View full screen - View 1 of Lot 234. Workshop of the Pompei family - Castelli, circa 1574 - 1589, Two plates with arms of Cardinal Alessandro Farnese.

Workshop of the Pompei family - Castelli, circa 1574 - 1589, Two plates with arms of Cardinal Alessandro Farnese

Lot Closed

September 26, 10:35 AM GMT

Estimate

1,800 - 2,200 EUR

Lot Details

Description

Workshop of the Pompei family

Castelli, circa 1574 - 1589

Two plates with arms of Cardinal Alessandro Farnese


each painted in maiolica with a dark blue glaze and decorated in white and gold

tin-glazed earthenware (maiolica)


I. diam. cm 22,5; 8 ⅞ in.

II. diam. cm 23; 9 in.

The service was first recorded in an inventory of 1644 and subsequently listed in a second inventory of the Palazzo Farnese, Rome, in 1653, comprising at least 144 pieces. Today, seventy-two plates survive in the Museo Nazionale di Capodimonte, Naples, two of which are dated 1574 and bear the letter C followed by a symbol, probably indicating manufacture at Castelli.


Variations in form, glaze, and decoration among the surviving pieces suggest that the service may have been produced in more than one consignment, and possibly in more than one workshop, up to Cardinal Alessandro Farnese’s death in 1589. This type of pottery was already being made in Castelli before 1566: a plate bearing the arms of Cardinal Michele Ghisleri—who became Pope Pius V in 1566—is preserved in the MAK Collection, Vienna (T. Wilson 2022, cat. no. 179).

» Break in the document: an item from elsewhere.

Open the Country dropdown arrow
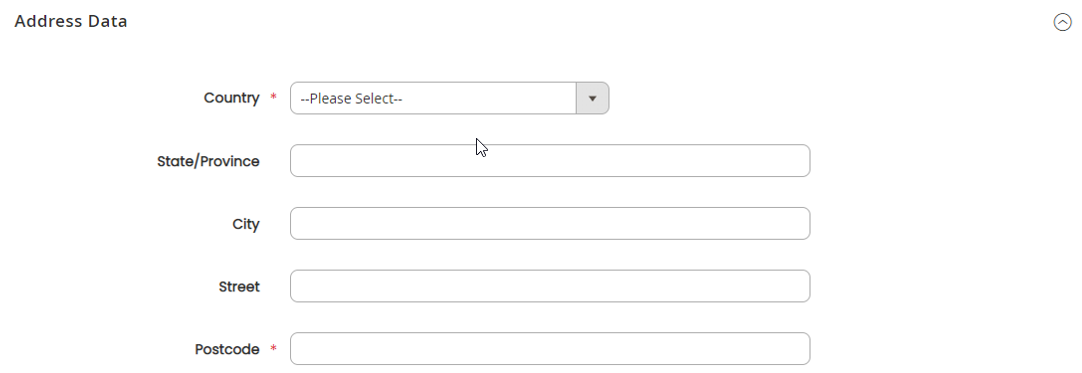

The production of maiolica decorated in gold and white on a dark blue glaze ground, as seen in the Farnese service, represents a significant technical innovation in Italian ceramics. The Pompei family workshop in Castelli, active from before 1566, appears to have been the first Italian center to experiment successfully with the use of gold decoration on maiolica on an industrial scale. Excavations carried out in 1985 confirmed that this type of pottery was a characteristic production of Castelli, particularly of the leading workshop of Orazio Pompei, who may have produced all or most of the Farnese service.

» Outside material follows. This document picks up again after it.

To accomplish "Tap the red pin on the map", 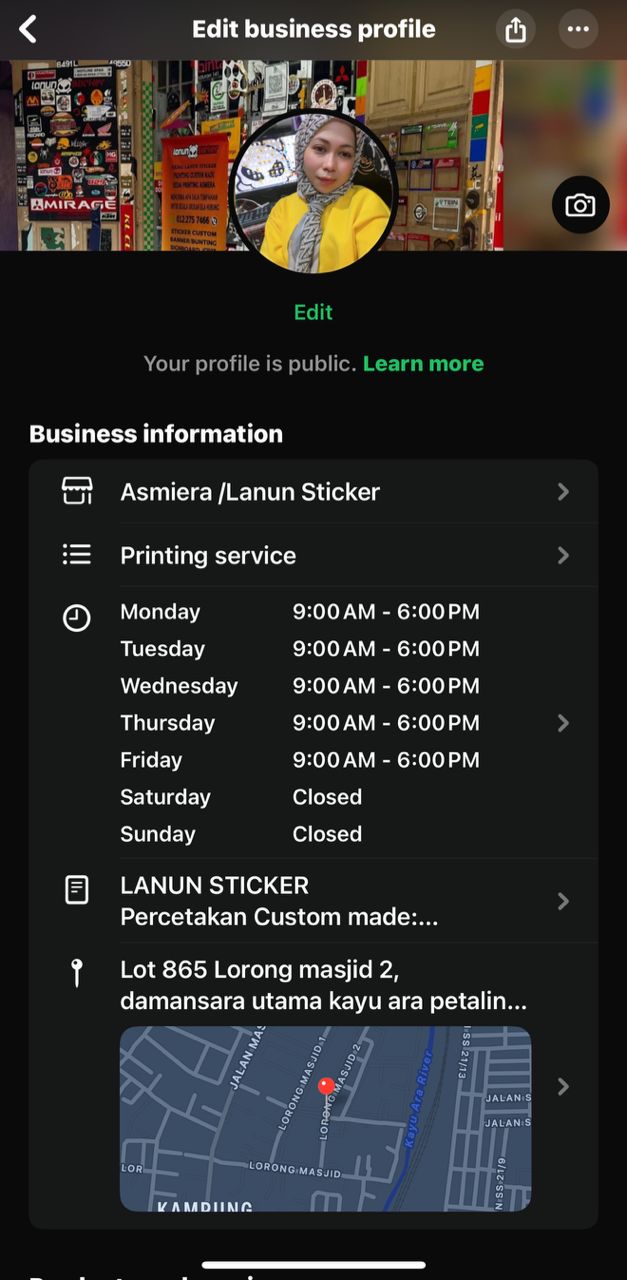I will (325, 1086).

The arms at the center of the plates are those of Cardinal Alessandro Farnese (1520–1589), politician, diplomat, and major patron of the arts, who in 1568 commissioned the Chiesa del Gesù in Rome, designed by the architect Vignola.


Related Literature

L. Arbace, La maiolica Italiana, Museo della Ceramica Duca di Martina, Napoli, 1996, p. 108, cat nos. 133-138;

T. Wilson, Italian Maiolica and Europe, Oxford, 2017, p. 261, cat. no. 118;

T. Wilson and C. Maritano, L'Italia del Rinascimento, Lo Splendore della Maiolica, Torino, 2019, p. 159, cat. no. 123;

T. Wilson, Tin-glaze and Image Culture, Vienna, 2022, p. 223, cat. 179.